(Collected data entries)
* * *
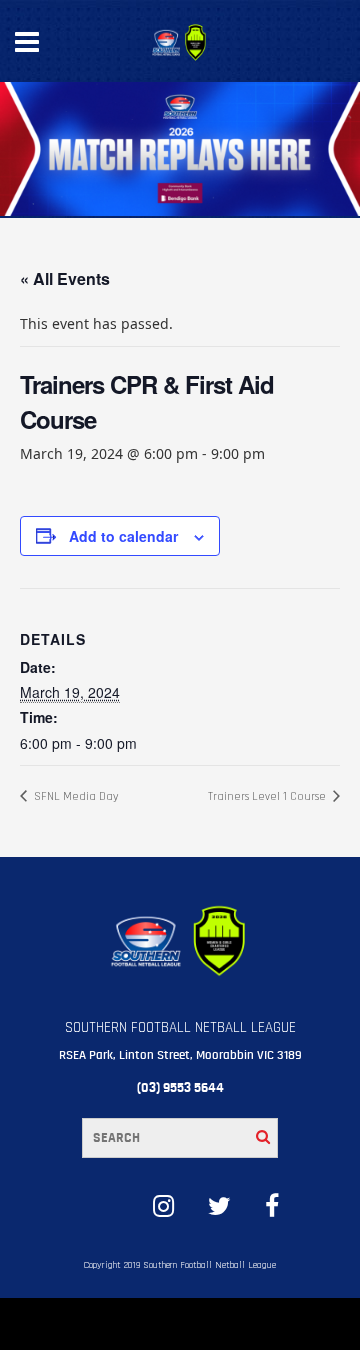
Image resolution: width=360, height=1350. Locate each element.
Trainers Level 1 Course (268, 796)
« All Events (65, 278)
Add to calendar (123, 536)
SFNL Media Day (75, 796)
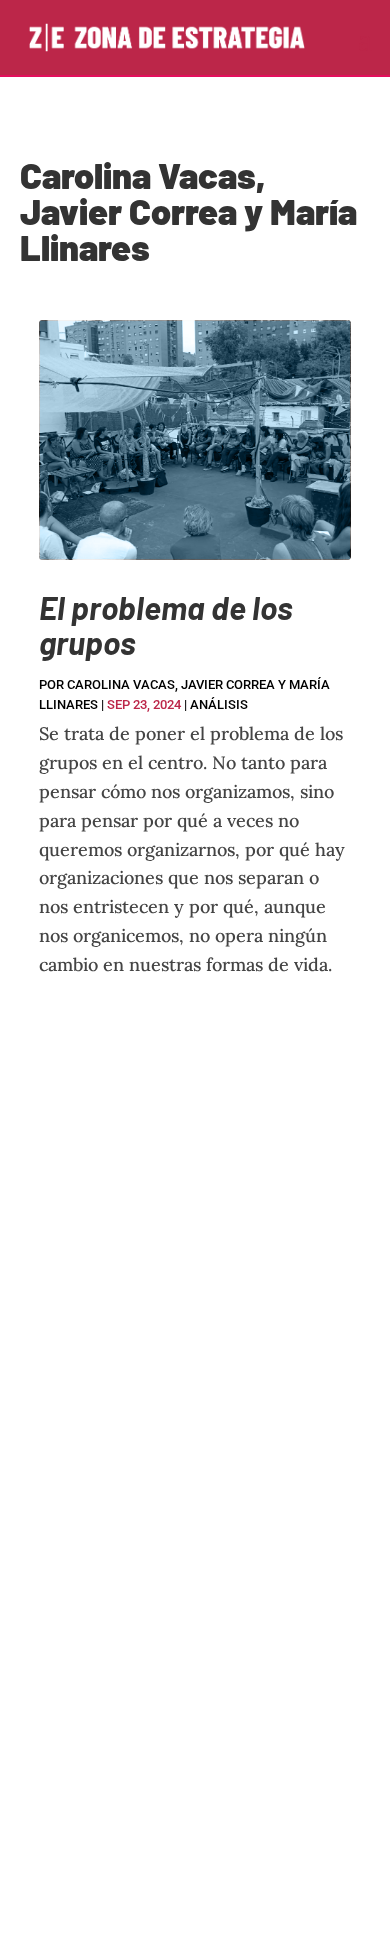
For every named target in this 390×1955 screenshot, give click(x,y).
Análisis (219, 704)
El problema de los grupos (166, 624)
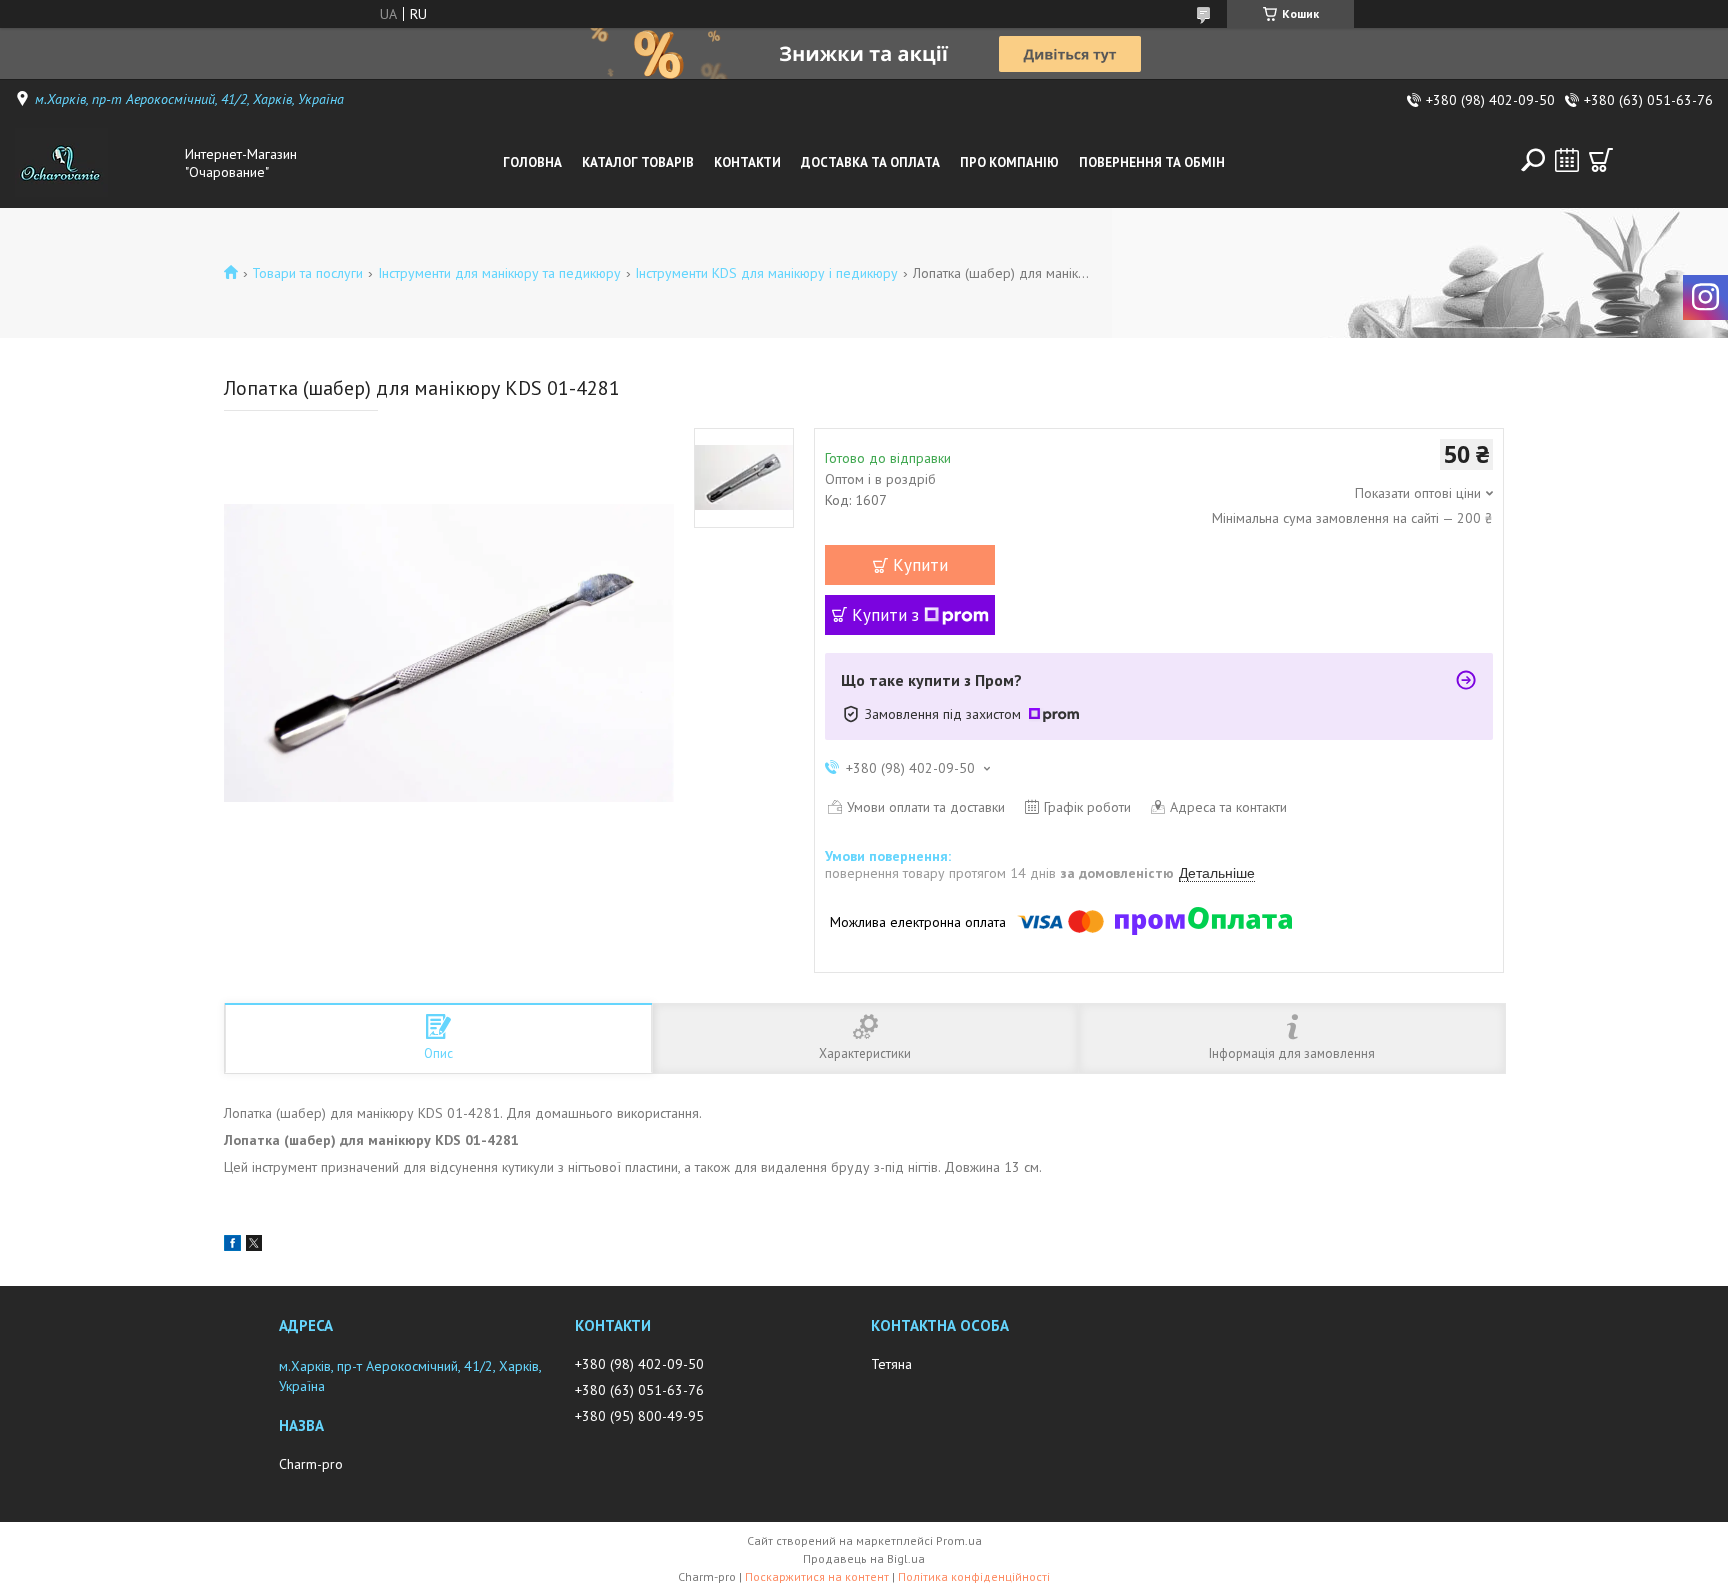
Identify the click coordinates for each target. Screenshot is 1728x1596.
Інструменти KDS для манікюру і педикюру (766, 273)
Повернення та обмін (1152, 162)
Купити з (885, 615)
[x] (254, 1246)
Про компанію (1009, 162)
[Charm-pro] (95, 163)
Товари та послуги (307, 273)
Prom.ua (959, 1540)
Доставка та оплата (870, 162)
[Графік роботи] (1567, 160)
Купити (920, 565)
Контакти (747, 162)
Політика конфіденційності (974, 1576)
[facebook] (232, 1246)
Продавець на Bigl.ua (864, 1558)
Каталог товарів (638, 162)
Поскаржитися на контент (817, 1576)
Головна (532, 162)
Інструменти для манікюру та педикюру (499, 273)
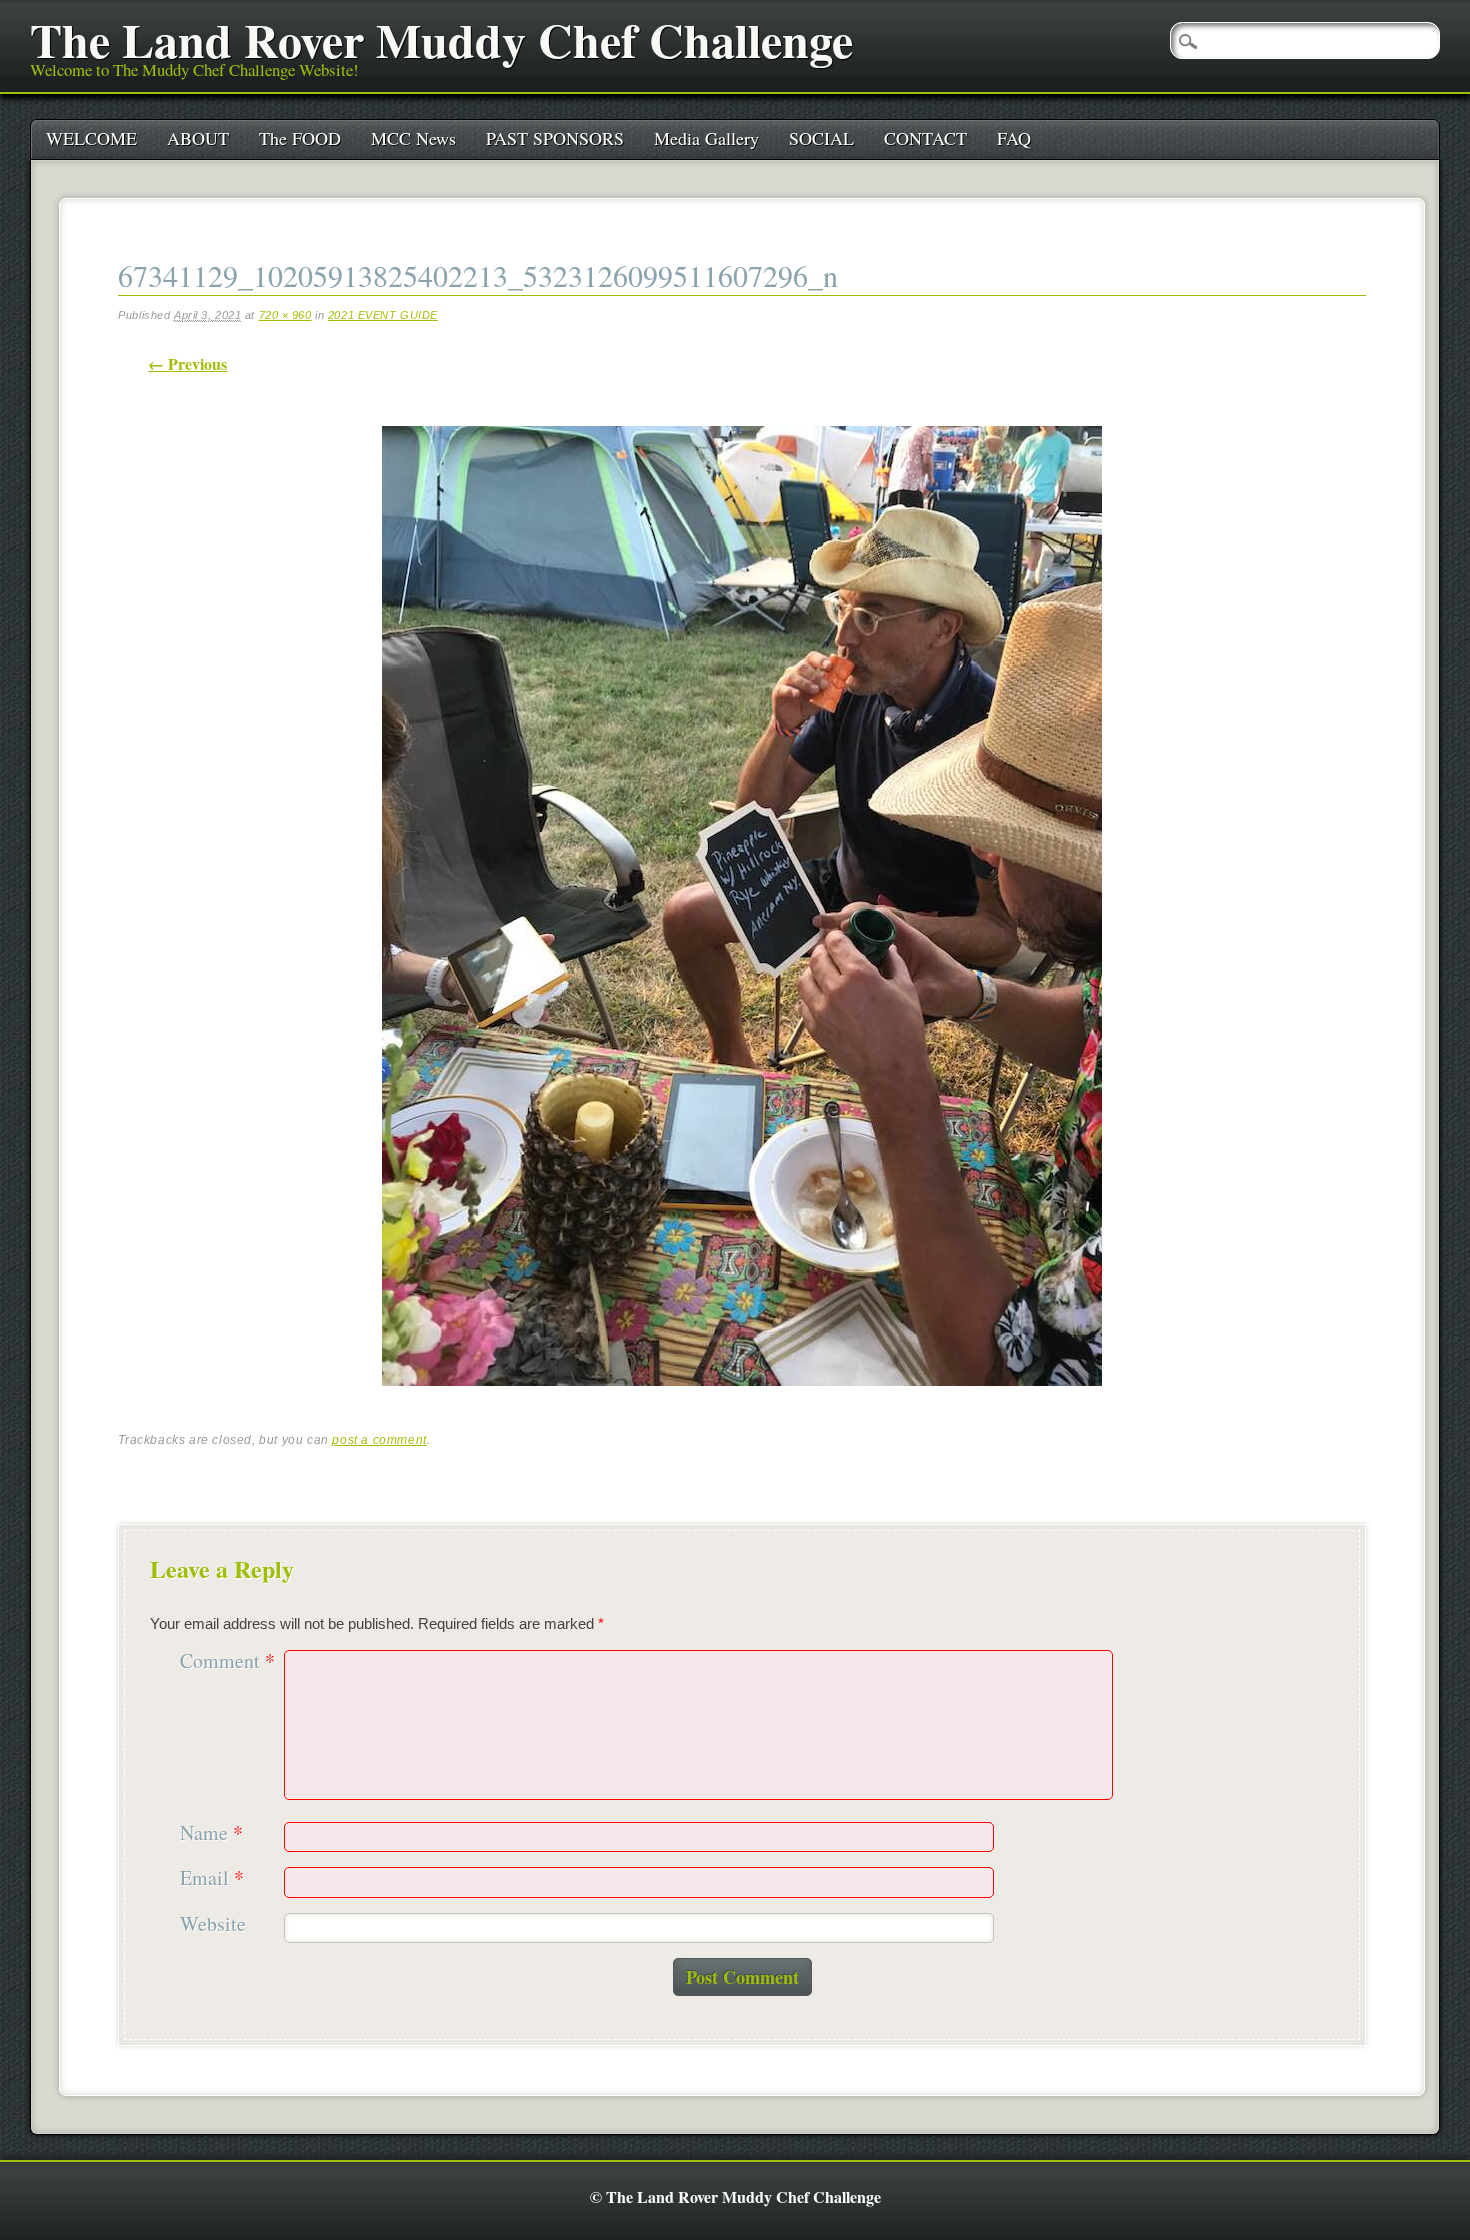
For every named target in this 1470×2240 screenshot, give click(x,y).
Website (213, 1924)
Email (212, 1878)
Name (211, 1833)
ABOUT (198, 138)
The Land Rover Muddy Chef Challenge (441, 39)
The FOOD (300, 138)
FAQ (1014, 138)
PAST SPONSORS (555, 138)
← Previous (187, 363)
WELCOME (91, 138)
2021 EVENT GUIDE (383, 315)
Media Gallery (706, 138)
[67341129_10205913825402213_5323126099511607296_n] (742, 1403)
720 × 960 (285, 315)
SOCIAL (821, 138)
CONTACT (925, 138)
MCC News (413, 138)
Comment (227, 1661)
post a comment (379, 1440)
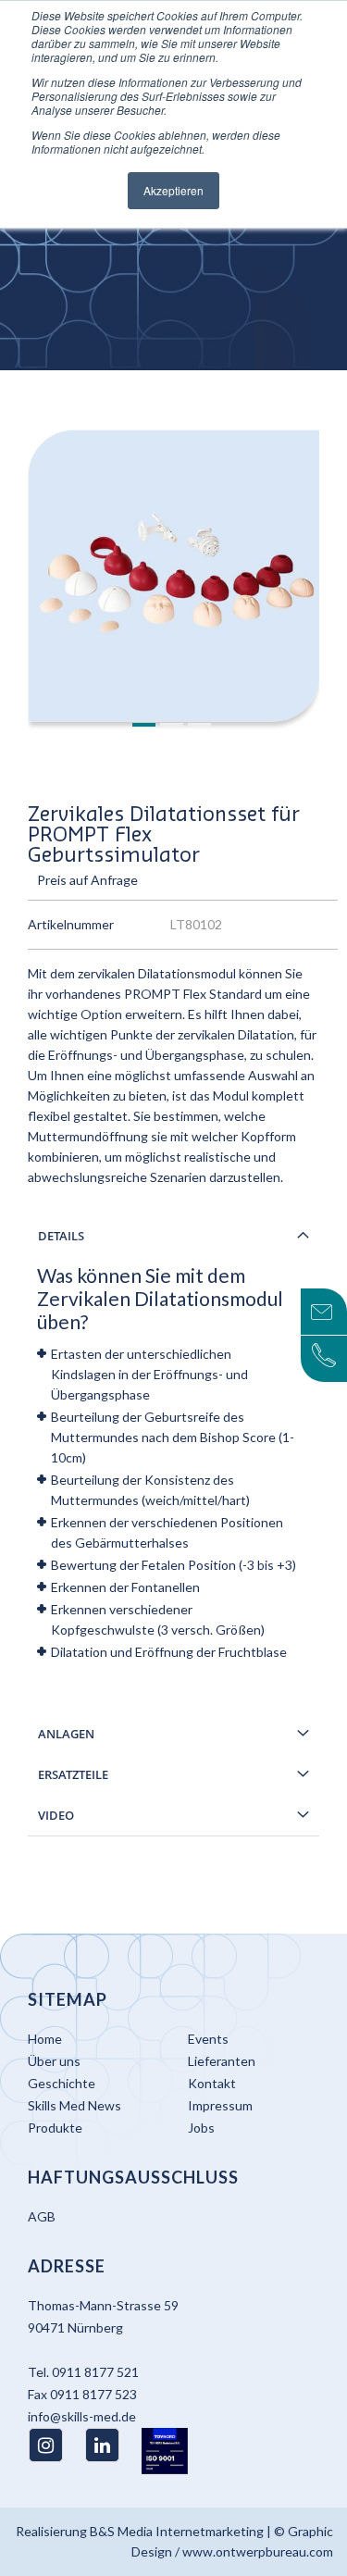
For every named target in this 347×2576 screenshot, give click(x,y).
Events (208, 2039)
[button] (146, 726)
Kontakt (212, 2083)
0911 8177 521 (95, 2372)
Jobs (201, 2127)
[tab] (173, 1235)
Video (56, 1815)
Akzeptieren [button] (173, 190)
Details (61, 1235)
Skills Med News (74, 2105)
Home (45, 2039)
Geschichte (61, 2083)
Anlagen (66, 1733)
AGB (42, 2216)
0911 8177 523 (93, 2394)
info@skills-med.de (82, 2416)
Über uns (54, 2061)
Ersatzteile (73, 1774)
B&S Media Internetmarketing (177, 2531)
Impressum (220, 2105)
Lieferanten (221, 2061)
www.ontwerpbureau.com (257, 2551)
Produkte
* * *
• _WORK TO BE COMPLETED_
Please keep the pictures out and reproduce the records above exactly.

• _RESULT FOR THIS TASK_
Image resolution: width=360, height=1350. Locate each element.
Trainers Level 1 Course (268, 796)
« All Events (65, 278)
Add to calendar (123, 536)
SFNL Media Day (75, 796)
For every named target in this 390×1955 screenshot, give click(x,y).
Análisis (219, 704)
El problema de los grupos (166, 624)
Identify the click coordinates for each target. Screenshot is 1728x1596.
Інструменти KDS для манікюру і педикюру (766, 273)
Повернення та обмін (1152, 162)
Купити з (885, 615)
[x] (254, 1246)
Про компанію (1009, 162)
[Charm-pro] (95, 163)
Товари та послуги (307, 273)
Prom.ua (959, 1540)
Доставка та оплата (870, 162)
[Графік роботи] (1567, 160)
Купити (920, 565)
Контакти (747, 162)
Політика конфіденційності (974, 1576)
[facebook] (232, 1246)
Продавець на Bigl.ua (864, 1558)
Каталог товарів (638, 162)
Поскаржитися на контент (817, 1576)
Головна (532, 162)
Інструменти для манікюру та педикюру (499, 273)
For every named target in this 1470×2240 screenshot, give click(x,y).
Website (213, 1924)
Email (212, 1878)
Name (211, 1833)
ABOUT (198, 138)
The Land Rover Muddy Chef Challenge (441, 39)
The FOOD (300, 138)
FAQ (1014, 138)
PAST SPONSORS (555, 138)
← Previous (187, 363)
WELCOME (91, 138)
2021 EVENT GUIDE (383, 315)
Media Gallery (706, 138)
[67341129_10205913825402213_5323126099511607296_n] (742, 1403)
720 × 960 (285, 315)
SOCIAL (821, 138)
CONTACT (925, 138)
MCC News (413, 138)
Comment (227, 1661)
post a comment (379, 1440)
For every named target in this 347×2576 screenshot, give click(x,y).
Events (208, 2039)
[button] (146, 726)
Kontakt (212, 2083)
0911 8177 521 (95, 2372)
Jobs (201, 2127)
[tab] (173, 1235)
Video (56, 1815)
Akzeptieren [button] (173, 190)
Details (61, 1235)
Skills Med News (74, 2105)
Home (45, 2039)
Geschichte (61, 2083)
Anlagen (66, 1733)
AGB (42, 2216)
0911 8177 523 (93, 2394)
info@skills-med.de (82, 2416)
Über uns (54, 2061)
Ersatzteile (73, 1774)
B&S Media Internetmarketing (177, 2531)
Impressum (220, 2105)
Lieferanten (221, 2061)
www.ontwerpbureau.com (257, 2551)
Produkte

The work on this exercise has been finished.